If you can’t address the issue, the system degrades to the point of thrashing, where every read or write requires non-RAM storage access.
Well before you get here, you need to consider Sharding.
Sharding architecture
SLIDE 7 (a repeat of 5)
- replica sets
-
chunks are typically key ranges
-
mongos
is a router- usually one started for an application and run on the same system for efficiency
- cache the info from the config servers and use it to route read and write operations to the correct shards.
- updates the cache when there are metadata changes for the cluster, such as Chunk Splits or adding a shard.

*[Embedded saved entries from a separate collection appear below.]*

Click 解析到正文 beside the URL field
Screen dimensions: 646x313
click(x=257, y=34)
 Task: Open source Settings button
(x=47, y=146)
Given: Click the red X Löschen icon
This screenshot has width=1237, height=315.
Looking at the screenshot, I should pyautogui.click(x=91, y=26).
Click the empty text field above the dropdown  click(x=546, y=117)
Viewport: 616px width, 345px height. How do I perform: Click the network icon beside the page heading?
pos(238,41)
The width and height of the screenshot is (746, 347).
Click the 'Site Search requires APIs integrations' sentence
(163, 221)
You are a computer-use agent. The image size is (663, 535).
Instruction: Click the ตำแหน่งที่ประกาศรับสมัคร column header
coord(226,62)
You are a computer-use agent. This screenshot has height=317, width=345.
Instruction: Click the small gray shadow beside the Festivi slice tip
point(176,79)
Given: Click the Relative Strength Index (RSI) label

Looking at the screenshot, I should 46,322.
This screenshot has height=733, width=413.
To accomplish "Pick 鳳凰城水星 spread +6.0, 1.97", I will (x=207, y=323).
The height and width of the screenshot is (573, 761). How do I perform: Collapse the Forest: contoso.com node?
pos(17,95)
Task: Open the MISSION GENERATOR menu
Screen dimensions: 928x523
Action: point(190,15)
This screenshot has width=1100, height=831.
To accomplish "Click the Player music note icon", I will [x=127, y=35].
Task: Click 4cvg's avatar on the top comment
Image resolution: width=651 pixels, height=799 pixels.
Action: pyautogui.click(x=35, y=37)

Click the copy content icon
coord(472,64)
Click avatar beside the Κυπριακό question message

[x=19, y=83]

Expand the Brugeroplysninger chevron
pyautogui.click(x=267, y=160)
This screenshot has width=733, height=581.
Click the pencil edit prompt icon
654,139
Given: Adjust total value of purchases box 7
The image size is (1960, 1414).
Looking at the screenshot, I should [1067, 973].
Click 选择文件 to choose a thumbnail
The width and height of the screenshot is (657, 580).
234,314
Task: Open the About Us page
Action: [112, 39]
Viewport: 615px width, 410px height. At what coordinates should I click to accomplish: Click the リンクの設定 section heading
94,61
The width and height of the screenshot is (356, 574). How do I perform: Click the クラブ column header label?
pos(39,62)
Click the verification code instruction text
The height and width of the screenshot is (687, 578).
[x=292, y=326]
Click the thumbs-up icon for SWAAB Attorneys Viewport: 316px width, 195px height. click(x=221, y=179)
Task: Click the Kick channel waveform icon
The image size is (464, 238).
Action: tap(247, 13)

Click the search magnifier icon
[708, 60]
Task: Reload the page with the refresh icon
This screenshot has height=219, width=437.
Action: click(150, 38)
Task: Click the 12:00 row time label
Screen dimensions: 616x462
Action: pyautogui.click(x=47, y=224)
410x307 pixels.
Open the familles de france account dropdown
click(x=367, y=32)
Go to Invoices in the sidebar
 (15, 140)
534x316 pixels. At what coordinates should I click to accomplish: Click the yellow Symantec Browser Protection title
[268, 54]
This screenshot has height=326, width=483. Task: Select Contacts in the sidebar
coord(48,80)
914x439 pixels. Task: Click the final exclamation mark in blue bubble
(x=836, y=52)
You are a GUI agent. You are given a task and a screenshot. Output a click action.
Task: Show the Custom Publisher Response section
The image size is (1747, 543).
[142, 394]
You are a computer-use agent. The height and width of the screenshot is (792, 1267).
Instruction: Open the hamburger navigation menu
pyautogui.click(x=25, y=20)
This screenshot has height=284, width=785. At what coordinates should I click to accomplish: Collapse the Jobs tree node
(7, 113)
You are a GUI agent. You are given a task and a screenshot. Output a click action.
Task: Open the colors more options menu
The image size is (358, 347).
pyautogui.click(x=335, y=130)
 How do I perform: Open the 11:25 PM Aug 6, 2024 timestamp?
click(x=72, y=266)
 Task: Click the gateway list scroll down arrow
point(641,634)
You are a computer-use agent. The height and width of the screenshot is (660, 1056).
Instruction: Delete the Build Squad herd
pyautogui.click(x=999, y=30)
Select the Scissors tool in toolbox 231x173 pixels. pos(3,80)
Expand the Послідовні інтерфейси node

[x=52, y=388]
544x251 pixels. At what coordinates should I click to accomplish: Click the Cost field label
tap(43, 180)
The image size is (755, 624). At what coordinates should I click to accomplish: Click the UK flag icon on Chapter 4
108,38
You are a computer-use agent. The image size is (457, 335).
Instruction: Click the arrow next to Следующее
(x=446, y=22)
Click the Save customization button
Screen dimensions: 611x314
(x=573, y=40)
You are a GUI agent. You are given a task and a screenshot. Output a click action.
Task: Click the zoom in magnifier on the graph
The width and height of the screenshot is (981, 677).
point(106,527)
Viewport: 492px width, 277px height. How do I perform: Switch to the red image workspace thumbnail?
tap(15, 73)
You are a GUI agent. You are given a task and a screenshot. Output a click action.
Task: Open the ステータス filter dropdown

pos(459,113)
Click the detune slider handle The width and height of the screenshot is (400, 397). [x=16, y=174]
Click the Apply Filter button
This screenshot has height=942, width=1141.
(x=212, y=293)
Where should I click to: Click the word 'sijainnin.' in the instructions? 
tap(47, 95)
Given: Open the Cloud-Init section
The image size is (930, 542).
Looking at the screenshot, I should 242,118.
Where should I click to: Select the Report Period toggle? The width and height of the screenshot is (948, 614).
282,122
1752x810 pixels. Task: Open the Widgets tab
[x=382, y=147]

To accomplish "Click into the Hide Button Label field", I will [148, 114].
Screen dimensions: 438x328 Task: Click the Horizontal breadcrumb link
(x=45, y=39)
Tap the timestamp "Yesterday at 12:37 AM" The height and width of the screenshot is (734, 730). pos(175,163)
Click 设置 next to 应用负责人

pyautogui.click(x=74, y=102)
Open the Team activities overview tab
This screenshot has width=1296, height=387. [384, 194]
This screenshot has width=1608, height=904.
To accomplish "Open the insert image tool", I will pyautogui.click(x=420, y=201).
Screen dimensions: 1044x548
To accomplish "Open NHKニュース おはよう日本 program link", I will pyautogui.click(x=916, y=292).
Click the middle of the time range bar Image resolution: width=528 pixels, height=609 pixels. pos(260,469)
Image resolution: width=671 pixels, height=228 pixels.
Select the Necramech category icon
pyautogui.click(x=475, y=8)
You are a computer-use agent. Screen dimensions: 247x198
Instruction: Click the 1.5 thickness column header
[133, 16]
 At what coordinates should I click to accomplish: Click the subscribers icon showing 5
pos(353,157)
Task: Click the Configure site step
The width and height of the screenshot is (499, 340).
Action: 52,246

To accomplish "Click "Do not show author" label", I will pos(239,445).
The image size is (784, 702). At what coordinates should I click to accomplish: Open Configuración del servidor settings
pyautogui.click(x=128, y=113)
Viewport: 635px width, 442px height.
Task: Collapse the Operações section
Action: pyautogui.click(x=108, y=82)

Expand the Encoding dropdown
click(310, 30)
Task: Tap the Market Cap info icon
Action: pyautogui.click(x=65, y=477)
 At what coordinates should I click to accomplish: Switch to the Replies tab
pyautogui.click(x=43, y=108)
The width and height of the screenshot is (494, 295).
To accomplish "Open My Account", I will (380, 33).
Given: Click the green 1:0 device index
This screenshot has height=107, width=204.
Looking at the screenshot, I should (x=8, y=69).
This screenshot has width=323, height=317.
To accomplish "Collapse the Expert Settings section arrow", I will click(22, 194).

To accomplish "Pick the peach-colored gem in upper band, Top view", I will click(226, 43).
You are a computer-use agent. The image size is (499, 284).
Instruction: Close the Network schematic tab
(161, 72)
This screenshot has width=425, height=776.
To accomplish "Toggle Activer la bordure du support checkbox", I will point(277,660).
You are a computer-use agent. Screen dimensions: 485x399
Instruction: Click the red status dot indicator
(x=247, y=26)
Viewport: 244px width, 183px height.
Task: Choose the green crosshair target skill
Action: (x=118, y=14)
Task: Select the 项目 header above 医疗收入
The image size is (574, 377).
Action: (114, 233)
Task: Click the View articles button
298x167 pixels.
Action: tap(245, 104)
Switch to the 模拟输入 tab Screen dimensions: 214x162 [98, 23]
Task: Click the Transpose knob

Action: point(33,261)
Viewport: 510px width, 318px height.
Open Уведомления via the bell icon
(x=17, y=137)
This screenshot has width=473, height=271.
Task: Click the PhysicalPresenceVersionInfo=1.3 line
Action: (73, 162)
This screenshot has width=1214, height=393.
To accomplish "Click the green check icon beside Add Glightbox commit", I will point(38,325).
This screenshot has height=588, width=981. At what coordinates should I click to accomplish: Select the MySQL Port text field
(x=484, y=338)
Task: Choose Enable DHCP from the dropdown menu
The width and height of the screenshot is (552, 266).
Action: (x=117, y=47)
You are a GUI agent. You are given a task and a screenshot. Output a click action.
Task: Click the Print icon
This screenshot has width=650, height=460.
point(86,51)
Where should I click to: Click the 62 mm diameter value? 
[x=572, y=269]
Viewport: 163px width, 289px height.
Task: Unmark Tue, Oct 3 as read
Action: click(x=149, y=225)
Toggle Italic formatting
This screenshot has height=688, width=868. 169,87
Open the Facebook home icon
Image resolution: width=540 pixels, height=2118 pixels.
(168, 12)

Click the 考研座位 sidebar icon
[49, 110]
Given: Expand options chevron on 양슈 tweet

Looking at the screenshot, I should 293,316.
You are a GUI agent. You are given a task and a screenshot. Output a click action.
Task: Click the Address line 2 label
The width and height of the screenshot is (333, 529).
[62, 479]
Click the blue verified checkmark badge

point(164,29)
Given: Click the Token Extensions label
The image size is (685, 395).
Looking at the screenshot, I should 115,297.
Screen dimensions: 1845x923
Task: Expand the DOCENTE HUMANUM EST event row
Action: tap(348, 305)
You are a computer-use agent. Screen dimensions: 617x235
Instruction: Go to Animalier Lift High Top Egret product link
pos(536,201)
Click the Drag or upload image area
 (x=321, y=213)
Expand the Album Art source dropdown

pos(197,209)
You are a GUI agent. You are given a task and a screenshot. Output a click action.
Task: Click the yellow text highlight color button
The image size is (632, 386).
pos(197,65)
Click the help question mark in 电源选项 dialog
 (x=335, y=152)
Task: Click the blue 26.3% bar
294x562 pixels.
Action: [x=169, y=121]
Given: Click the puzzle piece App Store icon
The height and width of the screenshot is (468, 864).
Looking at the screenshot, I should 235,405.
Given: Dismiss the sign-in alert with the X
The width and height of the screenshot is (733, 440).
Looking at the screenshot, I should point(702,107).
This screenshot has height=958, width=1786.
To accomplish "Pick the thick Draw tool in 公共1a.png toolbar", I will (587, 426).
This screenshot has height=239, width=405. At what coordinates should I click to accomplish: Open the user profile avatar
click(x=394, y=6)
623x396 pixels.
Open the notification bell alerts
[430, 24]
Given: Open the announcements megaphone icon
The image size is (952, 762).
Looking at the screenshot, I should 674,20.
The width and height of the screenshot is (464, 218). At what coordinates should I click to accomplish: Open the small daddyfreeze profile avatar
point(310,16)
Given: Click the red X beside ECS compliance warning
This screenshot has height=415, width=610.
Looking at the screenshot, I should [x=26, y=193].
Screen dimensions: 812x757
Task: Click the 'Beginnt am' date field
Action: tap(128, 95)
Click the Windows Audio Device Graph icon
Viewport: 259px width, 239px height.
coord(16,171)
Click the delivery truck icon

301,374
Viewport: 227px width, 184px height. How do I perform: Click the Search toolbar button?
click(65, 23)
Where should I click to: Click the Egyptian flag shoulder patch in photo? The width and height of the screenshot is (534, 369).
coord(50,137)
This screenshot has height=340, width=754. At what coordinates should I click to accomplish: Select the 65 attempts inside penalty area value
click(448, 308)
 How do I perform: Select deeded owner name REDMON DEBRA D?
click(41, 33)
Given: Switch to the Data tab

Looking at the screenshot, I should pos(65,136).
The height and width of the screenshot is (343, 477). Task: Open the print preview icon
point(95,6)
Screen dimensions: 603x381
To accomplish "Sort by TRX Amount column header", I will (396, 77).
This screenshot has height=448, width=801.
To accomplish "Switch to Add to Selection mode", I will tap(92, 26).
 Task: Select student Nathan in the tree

- Shards also read chunk metadata from the config servers.
- Config servers
- determine where the documents are sent (following excerpts are from MongoDB docs):
- store the metadata for a sharded cluster. The metadata reflects state and organization for all data and components within the sharded cluster. The metadata includes the list of chunks on every shard and the ranges that define the chunks.
- store authentication information for the cluster and also manage distributed locks
Only administrators and the mongos
router should connect to the shards. If an
app connects directly to a shard, it will only see that shard’s segment of the
data.
Two techniques for handling sharding:
- range-based - uses the shard key directly select a shard
- hash-based - hashes the shard key
Cluster balancing
SLIDE 8
MongoDB uses chunk splits and migration to maintain load balancing. Applications shouldn’t notice when this happens.
- If a chunk grows to exceed 64MB, MongoDB will split it into multiple chunks.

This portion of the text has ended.